Hope this post is clear enough and thanks for your help!
 A: I am not sure if I understood your question correctly, but it seems to be a Linear Algebra question. It looks as if you are asking this: given a $n\times n$ matrix $A$ and a vector space $V$ over a field $K$ such that $\dim V=n$, is there always an endomorphism $f$ of $V$ and a basis $B=(a_1,\ldots,a_n)$ of $V$ such that the matrix of $f$ with respect to $B$ is $A$? Yes, there is. Actually, you can take any basis $(a_1,\ldots,a_n)$ of $V$ and consider the endomorphism $f$ of $V$ such that$$(\forall j\in\{1,2,\ldots,n\}):f(e_j)=\sum_{j=1}^na_{ij}e_j.$$
A: As written, the answer is no. If I arbitrarily assign a matrix to $g$ (or even each $g\in G$), there is no guarantee that the assignment $g\mapsto D(g)$ is a homomorphism $G\to GL(n,K)$.

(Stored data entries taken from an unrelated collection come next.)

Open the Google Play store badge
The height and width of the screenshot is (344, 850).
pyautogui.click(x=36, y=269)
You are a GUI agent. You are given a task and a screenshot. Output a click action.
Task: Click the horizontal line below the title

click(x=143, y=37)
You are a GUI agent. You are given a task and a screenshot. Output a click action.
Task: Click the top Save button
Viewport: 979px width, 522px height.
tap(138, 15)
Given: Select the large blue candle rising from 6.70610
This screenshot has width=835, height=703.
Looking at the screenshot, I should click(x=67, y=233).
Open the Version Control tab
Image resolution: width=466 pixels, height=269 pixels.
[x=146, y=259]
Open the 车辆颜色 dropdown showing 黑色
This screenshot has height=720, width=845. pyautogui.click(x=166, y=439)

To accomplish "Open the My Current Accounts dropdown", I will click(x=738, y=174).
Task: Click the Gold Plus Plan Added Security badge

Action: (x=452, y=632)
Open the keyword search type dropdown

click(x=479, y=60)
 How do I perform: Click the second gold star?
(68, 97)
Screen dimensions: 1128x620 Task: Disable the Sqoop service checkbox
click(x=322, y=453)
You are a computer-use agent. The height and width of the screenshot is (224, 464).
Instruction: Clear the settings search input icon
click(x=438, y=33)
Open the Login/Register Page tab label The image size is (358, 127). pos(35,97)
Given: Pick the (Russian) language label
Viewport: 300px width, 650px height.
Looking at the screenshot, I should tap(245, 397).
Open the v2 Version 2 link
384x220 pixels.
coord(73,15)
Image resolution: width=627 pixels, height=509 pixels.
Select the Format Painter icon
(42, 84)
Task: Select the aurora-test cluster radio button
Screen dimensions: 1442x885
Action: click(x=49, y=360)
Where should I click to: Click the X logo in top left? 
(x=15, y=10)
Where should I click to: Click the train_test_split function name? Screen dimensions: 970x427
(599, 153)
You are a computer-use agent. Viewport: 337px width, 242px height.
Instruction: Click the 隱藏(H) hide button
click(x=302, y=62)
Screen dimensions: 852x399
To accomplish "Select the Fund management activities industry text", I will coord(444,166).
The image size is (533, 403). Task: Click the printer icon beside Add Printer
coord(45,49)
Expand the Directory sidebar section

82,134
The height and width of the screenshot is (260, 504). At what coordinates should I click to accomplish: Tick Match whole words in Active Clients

However, given a homomorphism $D:G\to GL(n,K)$ you can certainly do what you are asking. Recall that given $A\in GL(n,K)$, one can define a linear transformation
$$L_A:K^n\to K^n$$
by $L_A(v)=A.v$. Now, let $V$ be an $n$ dimensional vector space and $\beta=\{v_1,\ldots,v_n\}$ any basis. Define an isomorphism $\phi:V\to K^n$ by $\phi(v_i)=e_i$. Then,
$$\phi^{-1}L_{D(g)}\phi\in GL(V)$$
and, writing the matrix for this element in the basis $\beta$ yields $$[\phi^{-1}L_{D(g)}\phi]_\beta=D(g).$$